**** MATERIAL FOR THIS EXERCISE ****
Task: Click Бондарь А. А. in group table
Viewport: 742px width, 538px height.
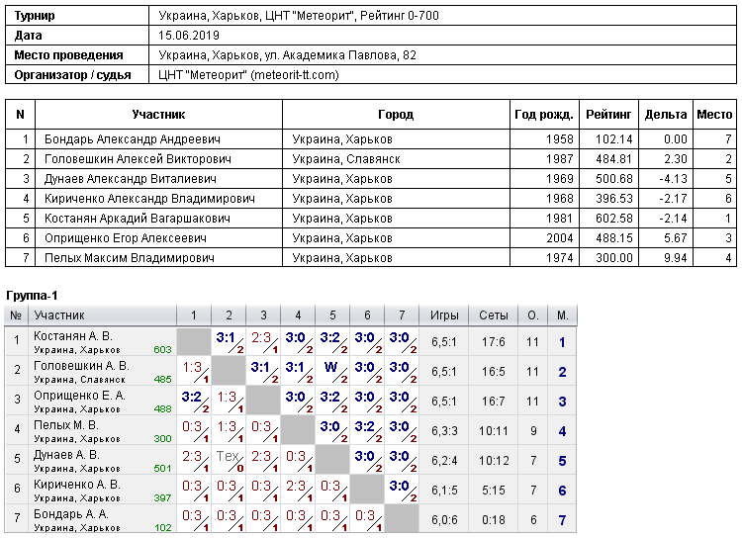Action: point(70,514)
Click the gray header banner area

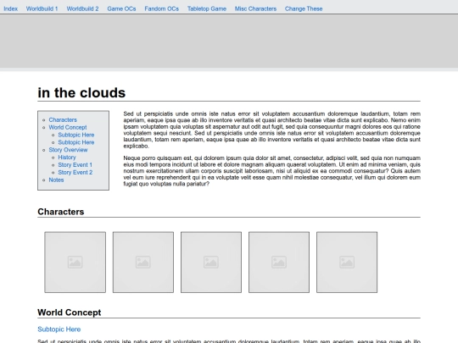tap(229, 41)
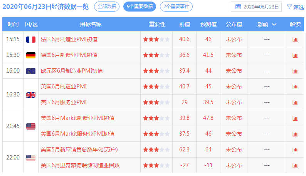This screenshot has height=176, width=306.
Task: Open the 英国6月制造业PMI indicator link
Action: [64, 86]
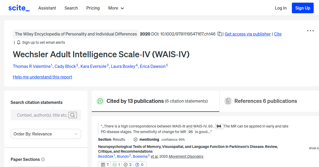Click the contrasting citations question-mark badge
Image resolution: width=319 pixels, height=167 pixels.
tap(139, 164)
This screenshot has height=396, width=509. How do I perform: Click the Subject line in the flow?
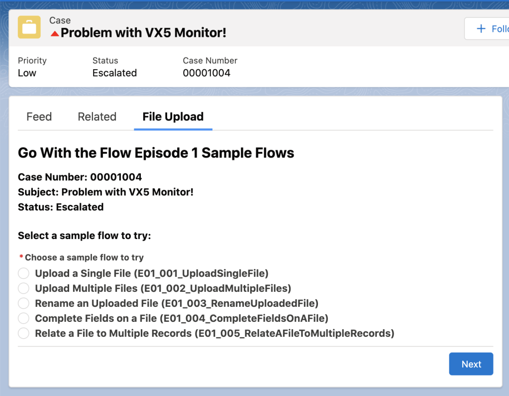coord(105,192)
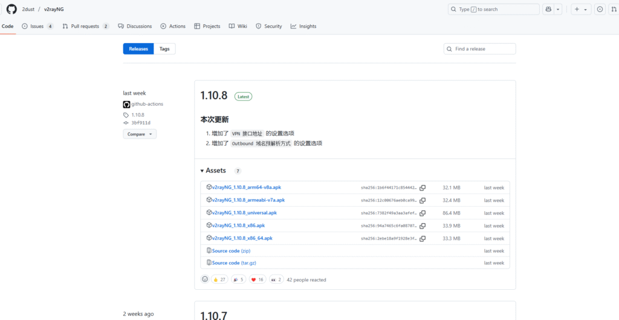Open Copilot chat icon in header
The image size is (619, 320).
pos(548,9)
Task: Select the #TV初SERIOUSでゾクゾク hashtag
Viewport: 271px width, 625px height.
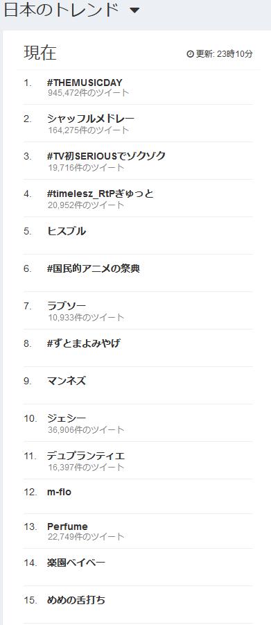Action: 106,156
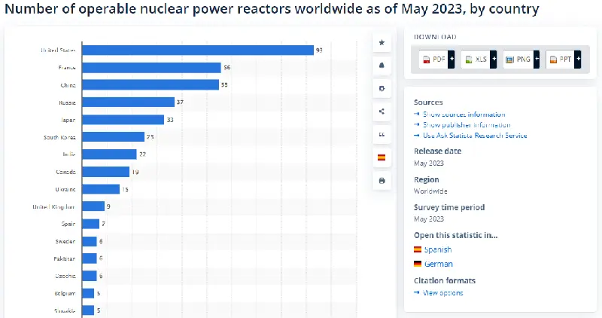This screenshot has height=318, width=602.
Task: Open this statistic in German
Action: click(438, 264)
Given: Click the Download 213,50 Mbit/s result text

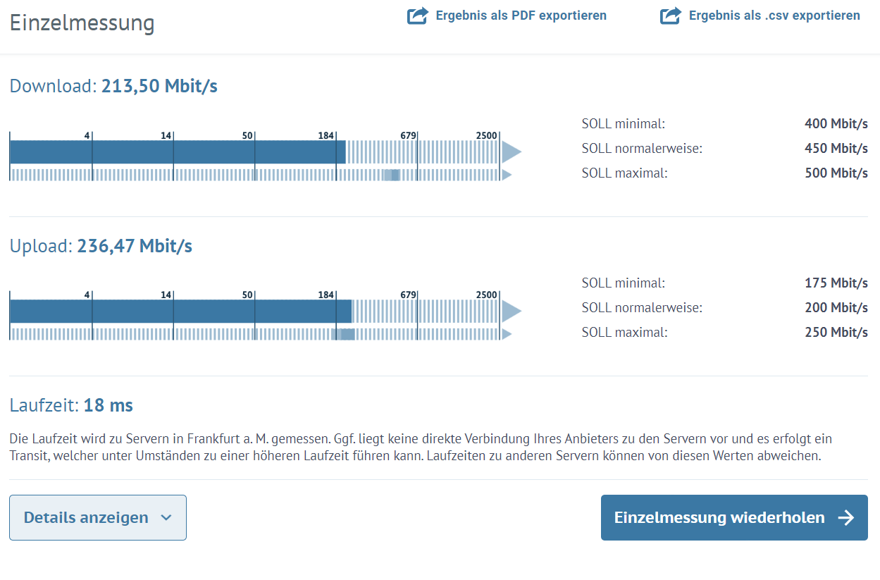Looking at the screenshot, I should 113,87.
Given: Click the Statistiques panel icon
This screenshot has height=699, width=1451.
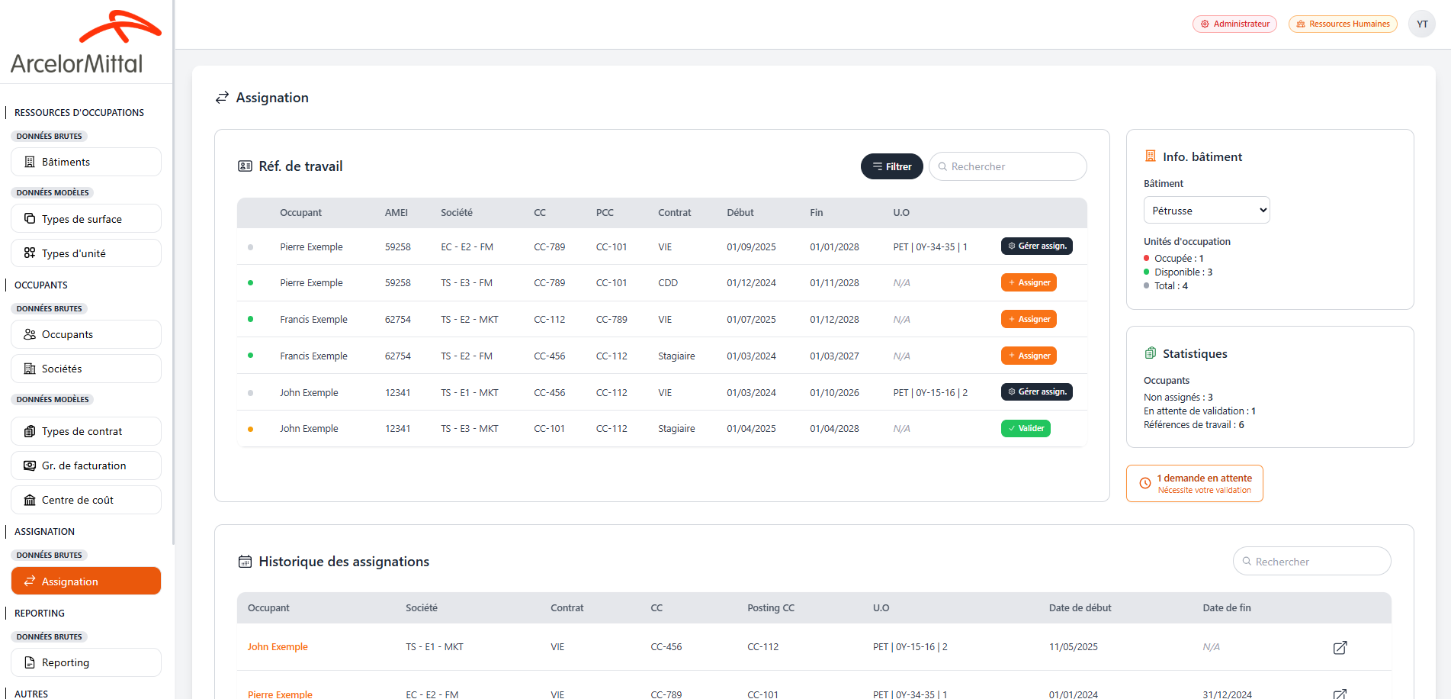Looking at the screenshot, I should 1151,353.
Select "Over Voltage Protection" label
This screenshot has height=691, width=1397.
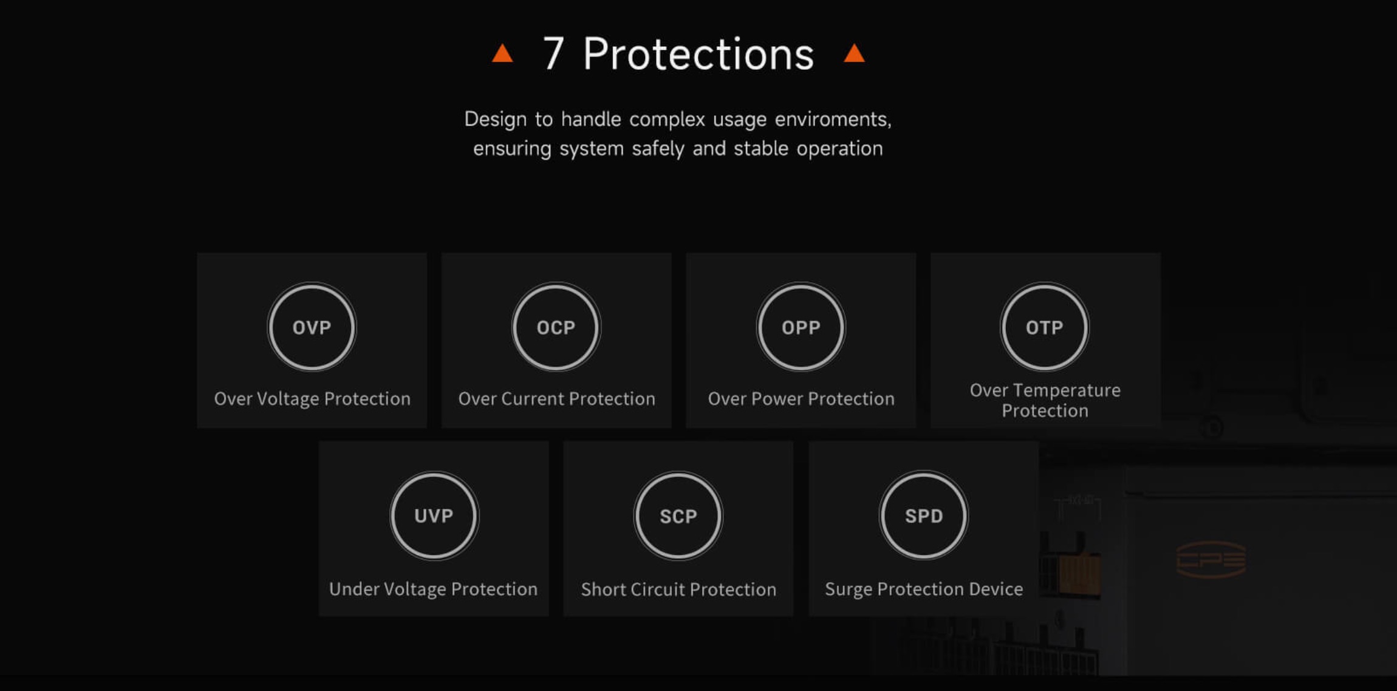coord(312,399)
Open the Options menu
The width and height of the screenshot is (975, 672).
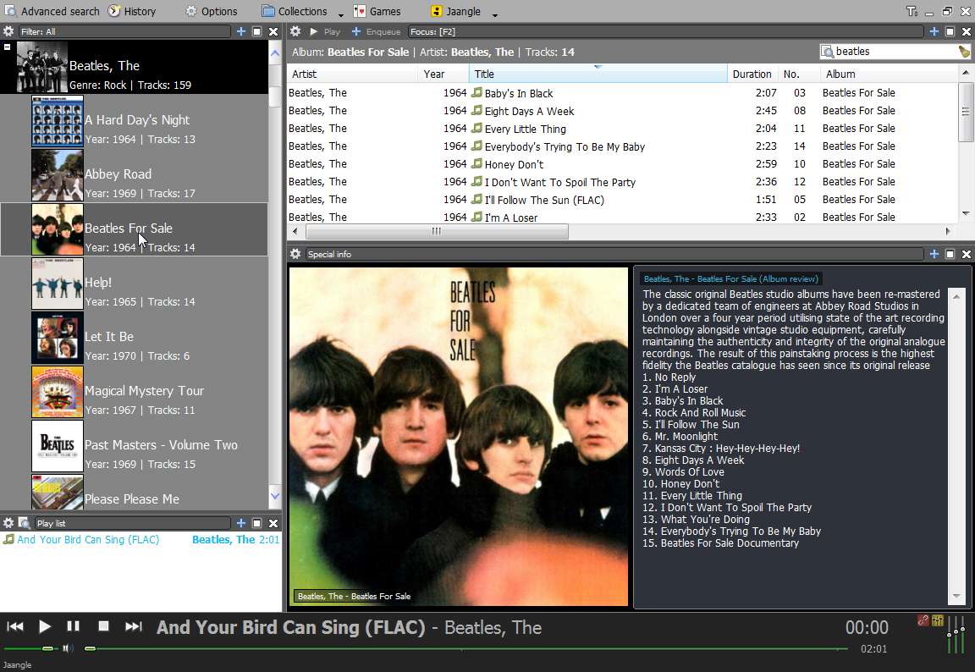[212, 11]
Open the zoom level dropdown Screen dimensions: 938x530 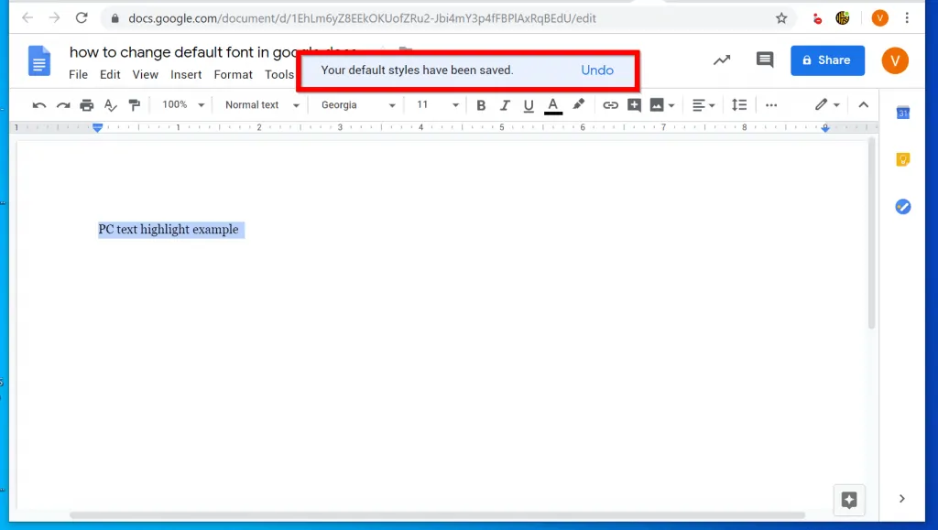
****
REQUIRED ACTION>
Take the line that holds "Viewport: 742px width, 538px height." as the start and the last line of the data as the end. Copy only those lines exactly, both ends included, except the pictures.

WORKED SOLUTION>
Viewport: 742px width, 538px height.
Action: point(70,514)
Click the gray header banner area

tap(229, 41)
This screenshot has height=176, width=306.
Task: Open the 英国6月制造业PMI indicator link
Action: [64, 86]
Click the contrasting citations question-mark badge
Image resolution: width=319 pixels, height=167 pixels.
tap(139, 164)
This screenshot has height=396, width=509. How do I perform: Click the Subject line in the flow?
coord(105,192)
Open Copilot chat icon in header
The image size is (619, 320).
pos(548,9)
Task: Select the #TV初SERIOUSでゾクゾク hashtag
Viewport: 271px width, 625px height.
Action: 106,156
This screenshot has height=318, width=602.
Task: Open this statistic in German
Action: click(438, 264)
Given: Click the Download 213,50 Mbit/s result text

Looking at the screenshot, I should 113,87.
Given: Click the Statistiques panel icon
This screenshot has height=699, width=1451.
Looking at the screenshot, I should 1151,353.
Select "Over Voltage Protection" label
This screenshot has height=691, width=1397.
coord(312,399)
Open the Options menu
The width and height of the screenshot is (975, 672).
[212, 11]
Open the zoom level dropdown Screen dimensions: 938x530 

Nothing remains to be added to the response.